What is being asked ▸
How many of the lines below contain "header"? Answer with that number alone.

Excerpts from a dataset
* * * *
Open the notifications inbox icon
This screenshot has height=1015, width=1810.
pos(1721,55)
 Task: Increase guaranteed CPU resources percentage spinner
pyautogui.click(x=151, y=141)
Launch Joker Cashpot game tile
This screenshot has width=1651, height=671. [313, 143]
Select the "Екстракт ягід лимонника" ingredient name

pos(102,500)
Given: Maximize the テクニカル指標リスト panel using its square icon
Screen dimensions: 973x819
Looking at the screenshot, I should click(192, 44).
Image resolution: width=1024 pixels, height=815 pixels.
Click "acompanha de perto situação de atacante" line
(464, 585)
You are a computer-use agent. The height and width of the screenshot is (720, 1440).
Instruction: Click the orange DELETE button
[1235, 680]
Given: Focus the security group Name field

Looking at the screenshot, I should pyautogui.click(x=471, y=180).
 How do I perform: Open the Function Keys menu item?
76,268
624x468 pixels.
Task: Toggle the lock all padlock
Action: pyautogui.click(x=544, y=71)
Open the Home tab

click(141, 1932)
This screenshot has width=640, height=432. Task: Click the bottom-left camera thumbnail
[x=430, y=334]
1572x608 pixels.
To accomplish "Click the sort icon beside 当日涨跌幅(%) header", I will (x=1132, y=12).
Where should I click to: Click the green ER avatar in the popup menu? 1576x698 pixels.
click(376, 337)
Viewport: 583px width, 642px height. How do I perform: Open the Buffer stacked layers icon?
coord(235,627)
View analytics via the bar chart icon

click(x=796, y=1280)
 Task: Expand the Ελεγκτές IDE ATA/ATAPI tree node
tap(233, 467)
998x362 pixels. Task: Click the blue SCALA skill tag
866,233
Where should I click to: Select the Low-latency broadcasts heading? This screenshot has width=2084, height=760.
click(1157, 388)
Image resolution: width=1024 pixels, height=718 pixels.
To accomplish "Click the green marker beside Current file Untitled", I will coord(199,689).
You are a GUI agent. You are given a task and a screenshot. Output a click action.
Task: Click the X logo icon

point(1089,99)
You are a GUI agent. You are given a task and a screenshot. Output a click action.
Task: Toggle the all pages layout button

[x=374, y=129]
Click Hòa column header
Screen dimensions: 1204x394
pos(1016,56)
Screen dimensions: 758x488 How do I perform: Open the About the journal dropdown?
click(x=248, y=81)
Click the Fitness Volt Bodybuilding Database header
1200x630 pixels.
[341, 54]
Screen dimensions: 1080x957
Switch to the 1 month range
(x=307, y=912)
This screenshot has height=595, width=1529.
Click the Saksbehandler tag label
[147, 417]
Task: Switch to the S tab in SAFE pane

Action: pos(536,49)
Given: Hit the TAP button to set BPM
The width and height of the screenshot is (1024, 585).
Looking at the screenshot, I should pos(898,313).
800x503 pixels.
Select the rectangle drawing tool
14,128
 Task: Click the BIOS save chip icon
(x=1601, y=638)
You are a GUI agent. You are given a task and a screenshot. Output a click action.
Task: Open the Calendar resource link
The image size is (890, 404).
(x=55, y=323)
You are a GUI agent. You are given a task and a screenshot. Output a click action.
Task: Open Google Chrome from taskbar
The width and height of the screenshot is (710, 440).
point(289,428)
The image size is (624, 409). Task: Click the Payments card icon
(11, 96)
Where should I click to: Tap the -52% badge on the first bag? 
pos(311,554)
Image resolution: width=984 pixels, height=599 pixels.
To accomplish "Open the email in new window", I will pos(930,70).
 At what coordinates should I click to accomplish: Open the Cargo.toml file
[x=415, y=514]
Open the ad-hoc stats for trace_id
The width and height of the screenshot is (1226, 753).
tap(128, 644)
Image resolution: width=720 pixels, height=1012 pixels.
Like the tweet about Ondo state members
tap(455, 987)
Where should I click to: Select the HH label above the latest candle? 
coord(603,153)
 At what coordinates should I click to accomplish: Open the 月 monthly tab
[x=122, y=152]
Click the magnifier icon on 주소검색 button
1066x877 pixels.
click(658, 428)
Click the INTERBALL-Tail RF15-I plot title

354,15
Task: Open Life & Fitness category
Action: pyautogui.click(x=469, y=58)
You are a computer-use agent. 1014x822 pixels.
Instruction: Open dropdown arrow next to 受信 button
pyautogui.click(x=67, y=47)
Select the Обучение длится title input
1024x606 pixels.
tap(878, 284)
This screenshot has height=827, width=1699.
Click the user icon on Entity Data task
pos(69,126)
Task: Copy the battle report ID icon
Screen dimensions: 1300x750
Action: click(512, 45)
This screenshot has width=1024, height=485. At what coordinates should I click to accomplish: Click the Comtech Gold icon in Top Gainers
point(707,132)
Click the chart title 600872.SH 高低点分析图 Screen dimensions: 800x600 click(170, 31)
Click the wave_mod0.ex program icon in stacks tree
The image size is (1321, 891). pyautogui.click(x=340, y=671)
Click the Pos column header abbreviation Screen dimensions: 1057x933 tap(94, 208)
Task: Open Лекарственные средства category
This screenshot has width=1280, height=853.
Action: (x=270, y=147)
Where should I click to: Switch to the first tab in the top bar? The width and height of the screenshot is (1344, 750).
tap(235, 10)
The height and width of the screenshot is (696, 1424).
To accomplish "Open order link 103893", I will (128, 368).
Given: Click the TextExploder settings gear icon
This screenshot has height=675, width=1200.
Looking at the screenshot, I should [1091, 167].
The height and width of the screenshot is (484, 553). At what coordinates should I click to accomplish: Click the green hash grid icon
* * * *
The completed task ▸
4